**Problems to solve**:
(A) Answer these from the Terry Waite passage, one answer per line:
(i) For how many days was Waite held captive in Beirut?
(ii) Which fellow captive placed a hand on top of Waite's?
(iii) Where did Waite stay during the early stages of the lockdown?
(B) Write the next part of the Terry Waite passage, continuing from its final sentence.

**Supplied passage**:
For the last three weeks, these blogs have focused on acceptance, an idea some think essential to sobriety, abstinence, and recovery.  In the weeks these blogs were written, the second wave of COVID-19 began.  Many have expressed concern, anxiety, and anticipatory cabin-fever.  In March 2020, when the virus emerged, Terry Waite wrote an article for the Daily Telegraph.  Waite was held captive in Beirut for nearly five years (1,763 days) most of them in solitary captivity.  Would Waite’s experience exacerbate his fears of COVID-19 lockdown, or would he have learned preparatory lessons?  Mr. Waite expressed his answer in five parts.

1. The smallest gestures matter.  Near the end of his captivity, Mr. Waite was moved from a solitary cell into one with three other captives.  He had so serious a bronchial infection that he was unable to lie down, even to sleep.  Sitting, day and night, back to the wall, another captive, American journalist Terry Anderson, stretched his own position in the cell as far as his chains allowed to place one of his hands atop one of Waite’s.  Imagine the impact of such a gesture after five years of hatred and indifference.  Mr. Waite has not forgotten that.

2. See and exploit each moment for its uniqueness.  During the early stages of the lockdown, Mr. Waite’s family stayed in London.  Waite remained at their country home in Suffolk, where he savoured the solitude for what it then offered: writing and thinking time.

**Supplied data**:
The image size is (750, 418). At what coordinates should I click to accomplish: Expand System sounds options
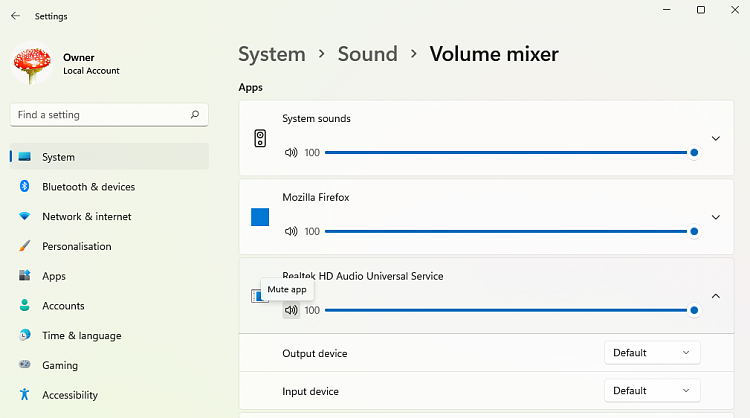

**Solved tasks**:
(A)
(i) 1,763 days
(ii) Terry Anderson, an American journalist
(iii) At the family's country home in Suffolk

(B)
3. Frame experience healthfully.  When Mr. Waite wrote of his captivity, he framed it as a gift-giving time.  While our imaginations fill in the gruesome details of captivity under Hezbollah, Waite chose to see that time differently. And he didn’t watch it from the comfort of his favourite armchair, he lived it.  That gift was the knowledge that this solitude has all that he wished for in captivity; an opportunity that probably won’t arise again.  Mr. Waite longed for the ability to write, probably as a means of understanding.  During this lockdown, he’s writing.

4. Have faith.  Mr. Waite was an Anglican and a Quaker and, as one of the latter, spent an hour in Internet-based silence, with other Quakers, in the week prior to writing; an experience he described as “…remarkably peaceful and healing.”

5. Have a routine.  Simple: Wash-up, dress early, exercise, do something good, and something productive.  Season when needed.  This is acceptance.  This is amor fati.